In the current investment environment, Korean firms are particularly vulnerable targets due to the prevailing shareholding structure and regulatory framework. As of April 2007, foreign investors held a stake exceeding 50 percent in seven of Korea’s largest companies; they held a stake ranging from 40 to 49.9 percent in another six. Foreign investment, in itself, is a healthy phenomenon that should be encouraged. How-ever, firms should also recognize that hedge fund activists pick their targets based on the likelihood that other shareholders will support the proposed changes. Therefore, companies with foreign investors or perceived sympathetic domestic investors will oftentimes be-come a target. In the two most high-profile cases in Korea to date, Carl Icahn’s proposed takeover of KT&G and Sover-eign’s (a private investment vehicle) targeting of SK Corp., both companies had foreign investors and under-utilized assets. Furthermore, while Korea’s corporate governance has improved since the 1997 financial crisis, the nascent regulatory framework impairs firms’ ability to properly defend against takeovers. Two rules illustrate the problems with the existing framework.
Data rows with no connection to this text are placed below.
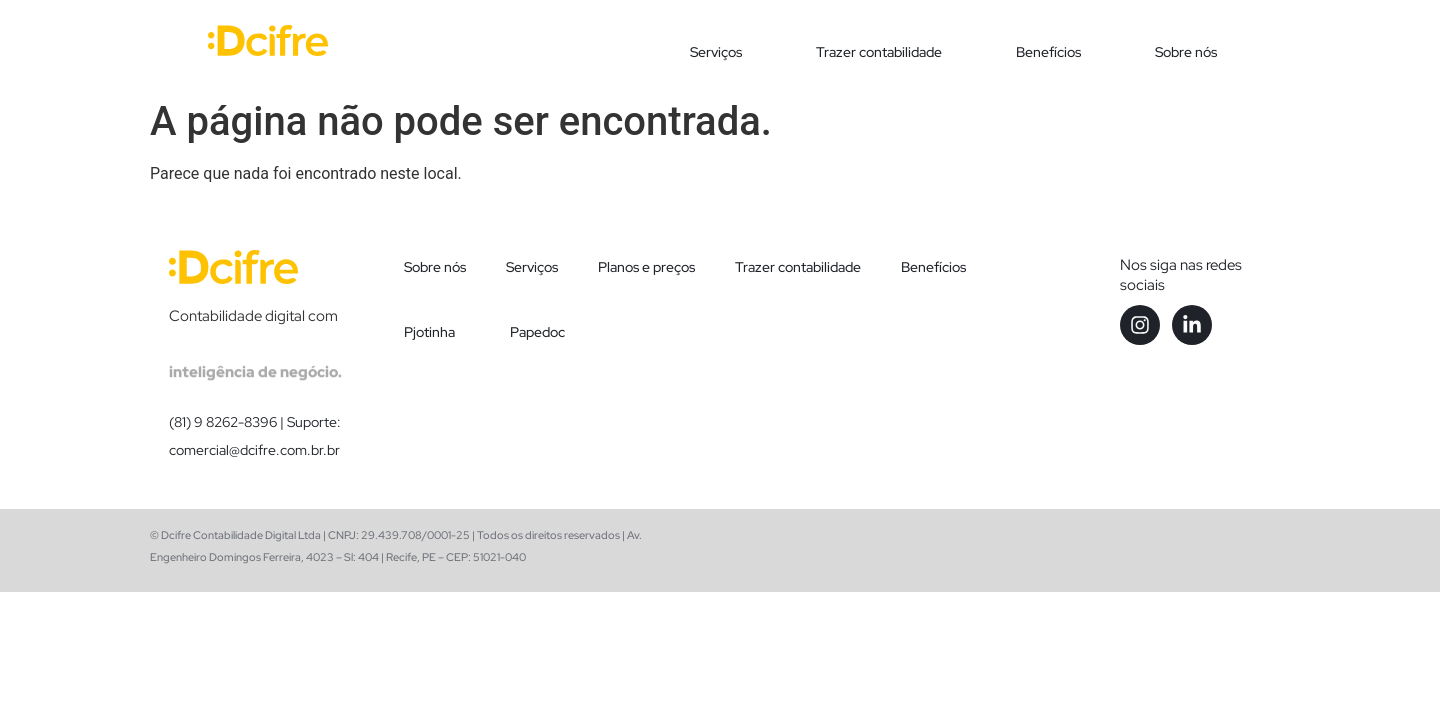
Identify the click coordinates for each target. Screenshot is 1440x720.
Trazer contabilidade (879, 52)
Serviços (716, 52)
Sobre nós (1186, 52)
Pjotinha (429, 332)
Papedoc (537, 332)
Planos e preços (646, 267)
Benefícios (1048, 52)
First, shareholders with a stake greater than 3 percent currently cannot exercise voting rights in excess of that amount. Although controlling shareholders typically hold a stake exceeding 10 percent, their voting rights in audit committee elections are limited to 3 percent. Hedge funds, on the other hand, can scatter their shares over multiple legal entities all holding less than 3 percent each by establishing shell companies in tax havens. Therefore, hedge funds take advantage of the current loopholes to increase their influence over corporate decision making. In fact, Sovereign diffused its total 14.99 percent stake into six different paper companies, each having under 3 percent shares of SK Corp., while the voting rights of SK C&C, the major shareholder of SK Corporation, was limited to 3 percent in spite of its total holding 8.63 percent.
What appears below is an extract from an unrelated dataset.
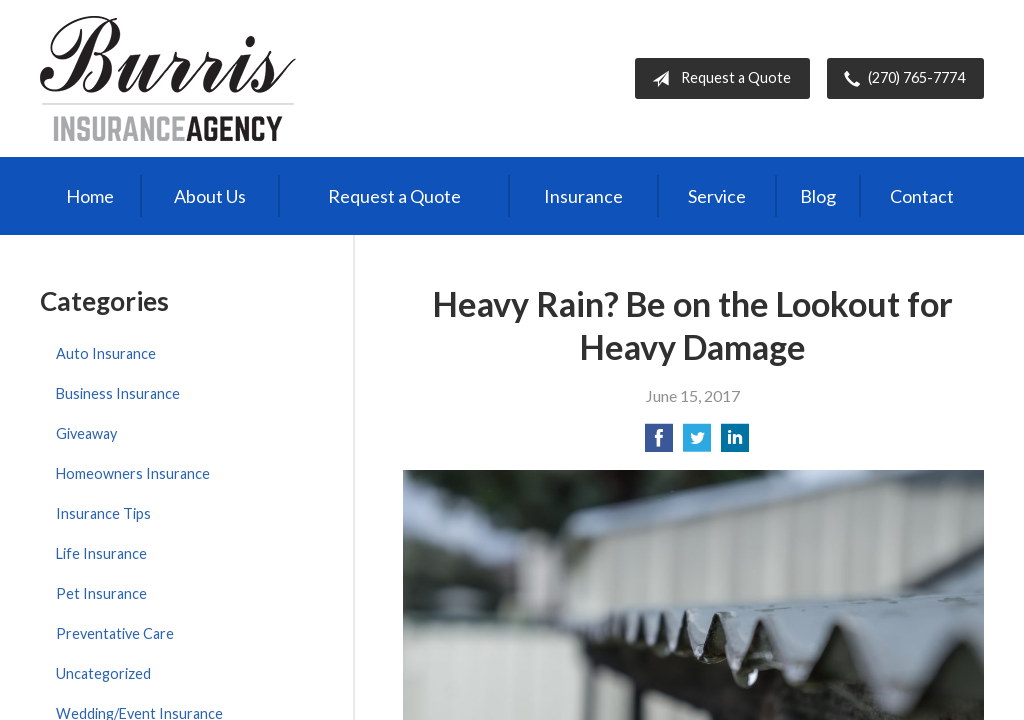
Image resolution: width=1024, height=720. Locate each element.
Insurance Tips (103, 513)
Current disclosure standards in the securities market also lack the transparency to give domestic firms adequate notice regarding potential takeover activity. Korea has adopted the “5 percent rule” in which any entity that purchases a stake exceeding 5 percent in a listed company must publicly disclose the investment at the end of five days. This regulatory rule, also adopted by major industrialized economies, flattens the playing field by allowing both investors and the target firm access to common information. In Korea’s case, however, the rule adopted actually provides a seven-day working notification period for investors (five-day notification plus a two-day settlement period) that functions as a legal loophole allowing investors to acquire a 10 percent stake before public disclosure. Sovereign exploited this loophole when acquiring a stake in SK Corporation in 2004.
With these challenges in mind, what should Korea do? Korea undoubtedly faces tough policy choices in order to keep open and transparent markets, while at the same time giving firms the legal tools necessary to properly defend themselves. These choices, however, need not be mutually exclusive. For example, revising the 5 percent rule to mandate filing at the end of five days without a settlement period would help all market participants involved make more informed decisions. Although the pending Capital Markets Consolidation Law corrects the loophole, the law will not go into effect until 2008, exposing firms to continued risk. Furthermore, mandatory regulatory filings, in line with best-practice corporate governance standards, should require investors to disclose the ultimate shareholder and source of funds in order to increase overall transparency. Finally, Korean firms must understand that the best defense is sometimes a good offense.
Traditional methods to scare off potential acquirers through increasing stock prices will not likely work with deep-pocketed hedge funds. A better strategy may be to strengthen communication with existing shareholders, maximize existing ass-et value and improve overall transparency.